- Fernando Beltran is one of Mexico’s top prospects
- His whole family moved to Guadalajara to aid his footballing dream
- Beltran wants a medal at the Tokyo Olympics
Like a plane cleared for take-off on the runway, it seemed like nothing could slow the upward trajectory of Fernando Beltran. Still only 22, he had already established himself in the Guadalajara midfield, where his vision and technical skills looked capable of propelling him to his next major objective: the Men’s Olympic Football Tournament Tokyo 2020.
But the COVID-19 pandemic has put that goal and his burgeoning career on hold. And, not for the first time, Beltran has had to draw on the reserves of resilience that life’s harsh lessons have instilled in him.
“No-one expected something like this,” he told FIFA.com. “In truth, it saddened me a great deal as we were set to play the [Concacaf] Olympic Qualifying Tournament and I was in the squad.
“Furthermore, Chivas were showing a lot of faith in me. It’s been very complicated, but I’m looking forward to getting back out there as soon as possible.”
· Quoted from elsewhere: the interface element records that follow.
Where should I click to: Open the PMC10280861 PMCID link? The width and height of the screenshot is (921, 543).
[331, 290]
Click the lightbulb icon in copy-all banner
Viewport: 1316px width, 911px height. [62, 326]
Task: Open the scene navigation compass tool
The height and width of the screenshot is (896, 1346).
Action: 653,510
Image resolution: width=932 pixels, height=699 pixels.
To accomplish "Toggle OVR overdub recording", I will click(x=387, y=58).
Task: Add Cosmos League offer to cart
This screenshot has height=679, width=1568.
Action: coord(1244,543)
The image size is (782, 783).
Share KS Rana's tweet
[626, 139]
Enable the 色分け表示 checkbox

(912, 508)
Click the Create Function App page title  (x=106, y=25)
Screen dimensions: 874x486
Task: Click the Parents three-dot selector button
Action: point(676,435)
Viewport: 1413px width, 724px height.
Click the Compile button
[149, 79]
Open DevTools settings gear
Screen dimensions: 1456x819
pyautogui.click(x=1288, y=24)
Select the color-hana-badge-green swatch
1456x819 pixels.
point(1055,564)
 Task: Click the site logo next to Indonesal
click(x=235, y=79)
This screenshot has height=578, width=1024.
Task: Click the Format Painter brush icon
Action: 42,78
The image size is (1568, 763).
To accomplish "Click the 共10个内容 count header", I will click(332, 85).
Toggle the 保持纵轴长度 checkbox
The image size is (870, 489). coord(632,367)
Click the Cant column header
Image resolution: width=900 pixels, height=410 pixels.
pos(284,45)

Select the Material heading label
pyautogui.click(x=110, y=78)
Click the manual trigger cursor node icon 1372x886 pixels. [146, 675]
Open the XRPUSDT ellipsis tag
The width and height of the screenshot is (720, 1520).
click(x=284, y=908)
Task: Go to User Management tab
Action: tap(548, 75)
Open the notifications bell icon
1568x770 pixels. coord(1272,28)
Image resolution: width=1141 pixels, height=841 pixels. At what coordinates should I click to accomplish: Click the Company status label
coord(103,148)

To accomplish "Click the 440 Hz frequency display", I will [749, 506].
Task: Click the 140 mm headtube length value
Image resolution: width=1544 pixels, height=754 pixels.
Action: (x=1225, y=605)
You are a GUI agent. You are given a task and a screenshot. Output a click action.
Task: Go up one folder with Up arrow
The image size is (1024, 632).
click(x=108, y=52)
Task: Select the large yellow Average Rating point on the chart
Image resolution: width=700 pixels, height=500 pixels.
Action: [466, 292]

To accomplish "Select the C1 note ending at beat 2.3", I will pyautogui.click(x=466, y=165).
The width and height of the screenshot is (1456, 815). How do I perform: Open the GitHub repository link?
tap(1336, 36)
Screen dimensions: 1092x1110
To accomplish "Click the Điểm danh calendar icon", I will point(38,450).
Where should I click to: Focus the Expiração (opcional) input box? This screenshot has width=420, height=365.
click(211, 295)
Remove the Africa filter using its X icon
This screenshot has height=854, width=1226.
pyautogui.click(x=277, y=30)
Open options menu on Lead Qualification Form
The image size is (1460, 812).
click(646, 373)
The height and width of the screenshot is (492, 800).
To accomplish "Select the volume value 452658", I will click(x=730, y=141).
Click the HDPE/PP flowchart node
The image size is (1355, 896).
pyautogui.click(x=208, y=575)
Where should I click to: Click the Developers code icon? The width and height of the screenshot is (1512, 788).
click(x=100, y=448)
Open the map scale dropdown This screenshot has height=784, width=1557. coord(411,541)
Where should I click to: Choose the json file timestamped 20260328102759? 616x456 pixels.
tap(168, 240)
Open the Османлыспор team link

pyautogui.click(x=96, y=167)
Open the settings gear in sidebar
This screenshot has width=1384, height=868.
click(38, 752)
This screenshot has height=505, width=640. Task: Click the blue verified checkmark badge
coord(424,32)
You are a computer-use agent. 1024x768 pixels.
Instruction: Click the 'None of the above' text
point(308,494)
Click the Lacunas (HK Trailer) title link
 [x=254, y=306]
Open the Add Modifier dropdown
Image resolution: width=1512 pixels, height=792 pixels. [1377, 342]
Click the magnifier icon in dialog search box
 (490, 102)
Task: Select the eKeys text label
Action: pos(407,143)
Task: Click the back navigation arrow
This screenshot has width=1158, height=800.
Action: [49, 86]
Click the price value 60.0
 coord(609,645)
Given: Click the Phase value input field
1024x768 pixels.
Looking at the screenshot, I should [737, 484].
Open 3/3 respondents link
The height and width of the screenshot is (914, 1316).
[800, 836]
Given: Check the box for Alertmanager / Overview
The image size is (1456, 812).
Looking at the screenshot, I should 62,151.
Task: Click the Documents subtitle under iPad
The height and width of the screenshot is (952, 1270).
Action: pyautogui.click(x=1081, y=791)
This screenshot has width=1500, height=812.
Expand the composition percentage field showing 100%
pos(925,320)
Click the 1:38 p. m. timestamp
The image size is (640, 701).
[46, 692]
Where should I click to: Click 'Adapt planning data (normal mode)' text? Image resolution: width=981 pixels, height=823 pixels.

Fortunately for the player they call ‘El Nene’, difficult challenges are nothing new. His first big one came at the age of 14, when Chivas first showed an interest in him.
“I made a decision very quickly because I was so glad that Guadalajara had approached me,” Beltran said. “At the time it was pure happiness and excitement, as I hadn’t fully realised that I wouldn’t see my family very often when I moved to a new city. But once I was living there at the club’s academy, not seeing my family was hard – extremely hard.”
When he thought he could bear it no longer and would have to return to Mexico City, his family refused to let him give up on a dream he had been nurturing since a very young age and packed their bags to join him in Guadalajara.
He said: “My mother took a job here with a cleaning company, mopping floors, wiping down computers. She came first and was then followed by my brother, who’s a chef. For my father, it was harder to relocate because of his work, but in the end, even he moved. And now we’re all starting to enjoy this wonderful city more. Arriving home and seeing them is a great joy.”
Fernando Beltran, in brief
- Place & date of birth: 8 May 1998, in Mexico City, Mexico
- Height: 1.70m
- Position: Midfielder
- Senior team debut: July 2017
- Footballing philosophy: Compete fiercely and don’t surrender possession
- Key skills: Vision and passing accuracy
- Idols: Xavi and Iniesta, for their mastery on the ball, their creativity, and ability to shape their bodies to fit each play
- Influences at Chivas: Carlos Salcido, because he taught me how to read the game more quickly, to be more mature on the pitch and to enjoy games
Life today for Beltran and his family is very positive, with more than one member of the household fulfilling their dreams. Now that the player is firmly established with Chivas, it is his turn to provide crucial support to his family, specifically his mother, who had always dreamed of having a food business.
“My mom cooks really well and always wanted to run a food business – that was her dream,” he said. “So not long ago we made it happen and now she’s fulfilling her goal too.”
One of the side effects of the COVID-19 pandemic is that Beltran has had plenty of time to enjoy being around his loved ones.
“I’m focusing on being closer to my family – seeing how they’re getting on day to day, helping out with what’s needed at home, improving things for my mother’s business,” he said. “I’ve really enjoyed it because they supported me after the lockdown when I couldn’t do what I wanted, which is to play football.
“They reassured me that everything would come back soon and to be ready. Life is different when you’re not dedicated to football – it’s more complicated – and for that I must be grateful.”
Beltran’s Olympic dream also remains intact, with his intention of going to Tokyo as strong as ever.
“It’s very important to me,” he said. “It’s a big stepping-stone towards earning a place in the senior team and also for my aspirations to play in Europe. A good performance really puts you in the shop window, even more so if we can bring home a medal.”